| YOUR INSTRUCTIONS |
Transcribe the records below. Leave every line exactly as written.
■ ■ ■
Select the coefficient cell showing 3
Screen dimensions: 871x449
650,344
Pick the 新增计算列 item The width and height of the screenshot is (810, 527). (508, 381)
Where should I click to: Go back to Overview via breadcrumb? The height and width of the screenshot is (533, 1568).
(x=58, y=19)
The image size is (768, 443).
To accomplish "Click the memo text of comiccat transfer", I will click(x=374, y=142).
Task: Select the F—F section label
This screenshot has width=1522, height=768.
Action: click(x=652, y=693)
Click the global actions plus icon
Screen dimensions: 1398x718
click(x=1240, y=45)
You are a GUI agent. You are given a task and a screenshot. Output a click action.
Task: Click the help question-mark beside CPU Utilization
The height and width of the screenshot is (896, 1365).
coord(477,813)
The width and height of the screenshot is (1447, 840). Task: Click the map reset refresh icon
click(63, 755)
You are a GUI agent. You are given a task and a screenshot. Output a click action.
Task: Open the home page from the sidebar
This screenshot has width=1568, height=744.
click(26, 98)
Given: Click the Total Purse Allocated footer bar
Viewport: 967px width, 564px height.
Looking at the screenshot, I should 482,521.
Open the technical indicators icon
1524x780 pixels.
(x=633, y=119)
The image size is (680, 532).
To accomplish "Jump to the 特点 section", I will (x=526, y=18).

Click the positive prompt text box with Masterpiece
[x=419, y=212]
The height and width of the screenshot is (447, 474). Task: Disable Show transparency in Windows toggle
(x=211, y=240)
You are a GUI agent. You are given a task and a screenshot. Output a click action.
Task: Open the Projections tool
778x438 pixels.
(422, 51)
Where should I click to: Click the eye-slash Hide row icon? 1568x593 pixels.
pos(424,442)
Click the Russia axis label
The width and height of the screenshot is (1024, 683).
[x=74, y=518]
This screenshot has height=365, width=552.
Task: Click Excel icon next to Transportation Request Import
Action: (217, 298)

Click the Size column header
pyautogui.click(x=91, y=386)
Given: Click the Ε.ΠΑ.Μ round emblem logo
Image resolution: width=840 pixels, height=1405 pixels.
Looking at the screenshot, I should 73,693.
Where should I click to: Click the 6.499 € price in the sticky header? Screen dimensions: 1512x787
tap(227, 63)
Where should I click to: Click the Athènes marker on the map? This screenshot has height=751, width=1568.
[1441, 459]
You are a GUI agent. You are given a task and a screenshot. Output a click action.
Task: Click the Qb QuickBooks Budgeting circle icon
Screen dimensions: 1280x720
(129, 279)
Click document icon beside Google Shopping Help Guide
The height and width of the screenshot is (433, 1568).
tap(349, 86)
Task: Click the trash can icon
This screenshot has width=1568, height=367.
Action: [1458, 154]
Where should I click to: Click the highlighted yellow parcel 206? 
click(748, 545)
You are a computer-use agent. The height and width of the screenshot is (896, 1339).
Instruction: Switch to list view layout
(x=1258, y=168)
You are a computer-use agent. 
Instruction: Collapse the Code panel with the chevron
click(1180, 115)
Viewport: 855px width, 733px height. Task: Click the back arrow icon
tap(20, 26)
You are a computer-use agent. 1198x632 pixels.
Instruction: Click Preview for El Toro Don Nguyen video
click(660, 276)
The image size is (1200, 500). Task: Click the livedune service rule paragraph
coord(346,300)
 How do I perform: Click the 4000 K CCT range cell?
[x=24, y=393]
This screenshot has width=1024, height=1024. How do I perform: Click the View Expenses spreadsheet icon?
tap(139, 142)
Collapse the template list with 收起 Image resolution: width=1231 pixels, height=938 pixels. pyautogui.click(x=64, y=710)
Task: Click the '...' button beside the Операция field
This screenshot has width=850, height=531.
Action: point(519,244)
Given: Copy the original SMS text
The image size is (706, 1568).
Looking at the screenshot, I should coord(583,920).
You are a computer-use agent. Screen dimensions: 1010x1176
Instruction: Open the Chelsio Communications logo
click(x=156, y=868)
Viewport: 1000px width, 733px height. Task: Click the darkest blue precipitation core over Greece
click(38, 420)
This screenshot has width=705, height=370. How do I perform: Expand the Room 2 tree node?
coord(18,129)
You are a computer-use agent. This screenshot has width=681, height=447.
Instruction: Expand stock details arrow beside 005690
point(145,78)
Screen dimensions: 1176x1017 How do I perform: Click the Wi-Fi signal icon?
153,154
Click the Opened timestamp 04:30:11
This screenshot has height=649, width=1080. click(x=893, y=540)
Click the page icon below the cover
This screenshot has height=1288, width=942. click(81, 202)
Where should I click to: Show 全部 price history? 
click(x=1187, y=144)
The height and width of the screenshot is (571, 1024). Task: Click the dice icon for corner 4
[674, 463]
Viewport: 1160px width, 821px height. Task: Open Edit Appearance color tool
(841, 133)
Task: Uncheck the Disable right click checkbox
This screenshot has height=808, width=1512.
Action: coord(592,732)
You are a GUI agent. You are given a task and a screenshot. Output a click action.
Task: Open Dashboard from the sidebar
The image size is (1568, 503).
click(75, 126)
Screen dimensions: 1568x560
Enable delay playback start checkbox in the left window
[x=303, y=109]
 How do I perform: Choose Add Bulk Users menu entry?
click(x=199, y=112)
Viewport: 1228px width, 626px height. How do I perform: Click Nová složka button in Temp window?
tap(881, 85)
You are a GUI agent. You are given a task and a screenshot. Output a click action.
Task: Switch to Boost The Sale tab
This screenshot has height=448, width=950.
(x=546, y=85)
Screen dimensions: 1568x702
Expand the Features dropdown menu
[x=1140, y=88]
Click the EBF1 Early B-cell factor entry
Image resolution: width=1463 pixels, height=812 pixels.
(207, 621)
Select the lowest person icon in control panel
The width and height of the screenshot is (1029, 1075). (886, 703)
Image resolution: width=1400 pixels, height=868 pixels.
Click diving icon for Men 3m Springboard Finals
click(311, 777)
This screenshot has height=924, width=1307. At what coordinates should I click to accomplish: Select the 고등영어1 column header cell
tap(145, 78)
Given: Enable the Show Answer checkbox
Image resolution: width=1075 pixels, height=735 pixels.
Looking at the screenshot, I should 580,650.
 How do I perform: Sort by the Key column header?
■ ■ ■
| RESPONSE TO THE EXERCISE |
Select the coefficient cell showing 3
Screen dimensions: 871x449
650,344
Pick the 新增计算列 item The width and height of the screenshot is (810, 527). (508, 381)
Where should I click to: Go back to Overview via breadcrumb? The height and width of the screenshot is (533, 1568).
(x=58, y=19)
The image size is (768, 443).
To accomplish "Click the memo text of comiccat transfer", I will click(x=374, y=142).
Task: Select the F—F section label
This screenshot has width=1522, height=768.
Action: click(x=652, y=693)
Click the global actions plus icon
Screen dimensions: 1398x718
click(x=1240, y=45)
You are a GUI agent. You are given a task and a screenshot. Output a click action.
Task: Click the help question-mark beside CPU Utilization
The height and width of the screenshot is (896, 1365).
coord(477,813)
The width and height of the screenshot is (1447, 840). Task: Click the map reset refresh icon
click(63, 755)
You are a GUI agent. You are given a task and a screenshot. Output a click action.
Task: Open the home page from the sidebar
This screenshot has width=1568, height=744.
click(26, 98)
Given: Click the Total Purse Allocated footer bar
Viewport: 967px width, 564px height.
Looking at the screenshot, I should 482,521.
Open the technical indicators icon
1524x780 pixels.
(x=633, y=119)
The image size is (680, 532).
To accomplish "Jump to the 特点 section", I will (x=526, y=18).

Click the positive prompt text box with Masterpiece
[x=419, y=212]
The height and width of the screenshot is (447, 474). Task: Disable Show transparency in Windows toggle
(x=211, y=240)
You are a GUI agent. You are given a task and a screenshot. Output a click action.
Task: Open the Projections tool
778x438 pixels.
(422, 51)
Where should I click to: Click the eye-slash Hide row icon? 1568x593 pixels.
pos(424,442)
Click the Russia axis label
The width and height of the screenshot is (1024, 683).
[x=74, y=518]
This screenshot has height=365, width=552.
Task: Click Excel icon next to Transportation Request Import
Action: (217, 298)

Click the Size column header
pyautogui.click(x=91, y=386)
Given: Click the Ε.ΠΑ.Μ round emblem logo
Image resolution: width=840 pixels, height=1405 pixels.
Looking at the screenshot, I should 73,693.
Where should I click to: Click the 6.499 € price in the sticky header? Screen dimensions: 1512x787
tap(227, 63)
Where should I click to: Click the Athènes marker on the map? This screenshot has height=751, width=1568.
[1441, 459]
You are a GUI agent. You are given a task and a screenshot. Output a click action.
Task: Click the Qb QuickBooks Budgeting circle icon
Screen dimensions: 1280x720
(129, 279)
Click document icon beside Google Shopping Help Guide
The height and width of the screenshot is (433, 1568).
tap(349, 86)
Task: Click the trash can icon
This screenshot has width=1568, height=367.
Action: [1458, 154]
Where should I click to: Click the highlighted yellow parcel 206? 
click(748, 545)
You are a computer-use agent. The height and width of the screenshot is (896, 1339).
Instruction: Switch to list view layout
(x=1258, y=168)
You are a computer-use agent. 
Instruction: Collapse the Code panel with the chevron
click(1180, 115)
Viewport: 855px width, 733px height. Task: Click the back arrow icon
tap(20, 26)
You are a computer-use agent. 1198x632 pixels.
Instruction: Click Preview for El Toro Don Nguyen video
click(660, 276)
The image size is (1200, 500). Task: Click the livedune service rule paragraph
coord(346,300)
 How do I perform: Click the 4000 K CCT range cell?
[x=24, y=393]
This screenshot has width=1024, height=1024. How do I perform: Click the View Expenses spreadsheet icon?
tap(139, 142)
Collapse the template list with 收起 Image resolution: width=1231 pixels, height=938 pixels. pyautogui.click(x=64, y=710)
Task: Click the '...' button beside the Операция field
This screenshot has width=850, height=531.
Action: point(519,244)
Given: Copy the original SMS text
The image size is (706, 1568).
Looking at the screenshot, I should coord(583,920).
You are a computer-use agent. Screen dimensions: 1010x1176
Instruction: Open the Chelsio Communications logo
click(x=156, y=868)
Viewport: 1000px width, 733px height. Task: Click the darkest blue precipitation core over Greece
click(38, 420)
This screenshot has width=705, height=370. How do I perform: Expand the Room 2 tree node?
coord(18,129)
You are a computer-use agent. This screenshot has width=681, height=447.
Instruction: Expand stock details arrow beside 005690
point(145,78)
Screen dimensions: 1176x1017 How do I perform: Click the Wi-Fi signal icon?
153,154
Click the Opened timestamp 04:30:11
This screenshot has height=649, width=1080. click(x=893, y=540)
Click the page icon below the cover
This screenshot has height=1288, width=942. click(81, 202)
Where should I click to: Show 全部 price history? 
click(x=1187, y=144)
The height and width of the screenshot is (571, 1024). Task: Click the dice icon for corner 4
[674, 463]
Viewport: 1160px width, 821px height. Task: Open Edit Appearance color tool
(841, 133)
Task: Uncheck the Disable right click checkbox
This screenshot has height=808, width=1512.
Action: coord(592,732)
You are a GUI agent. You are given a task and a screenshot. Output a click action.
Task: Open Dashboard from the sidebar
The image size is (1568, 503).
click(75, 126)
Screen dimensions: 1568x560
Enable delay playback start checkbox in the left window
[x=303, y=109]
 How do I perform: Choose Add Bulk Users menu entry?
click(x=199, y=112)
Viewport: 1228px width, 626px height. How do I perform: Click Nová složka button in Temp window?
tap(881, 85)
You are a GUI agent. You are given a task and a screenshot. Output a click action.
Task: Switch to Boost The Sale tab
This screenshot has height=448, width=950.
(x=546, y=85)
Screen dimensions: 1568x702
Expand the Features dropdown menu
[x=1140, y=88]
Click the EBF1 Early B-cell factor entry
Image resolution: width=1463 pixels, height=812 pixels.
(207, 621)
Select the lowest person icon in control panel
The width and height of the screenshot is (1029, 1075). (886, 703)
Image resolution: width=1400 pixels, height=868 pixels.
Click diving icon for Men 3m Springboard Finals
click(311, 777)
This screenshot has height=924, width=1307. At what coordinates should I click to accomplish: Select the 고등영어1 column header cell
tap(145, 78)
Given: Enable the Show Answer checkbox
Image resolution: width=1075 pixels, height=735 pixels.
Looking at the screenshot, I should 580,650.
 How do I perform: Sort by the Key column header?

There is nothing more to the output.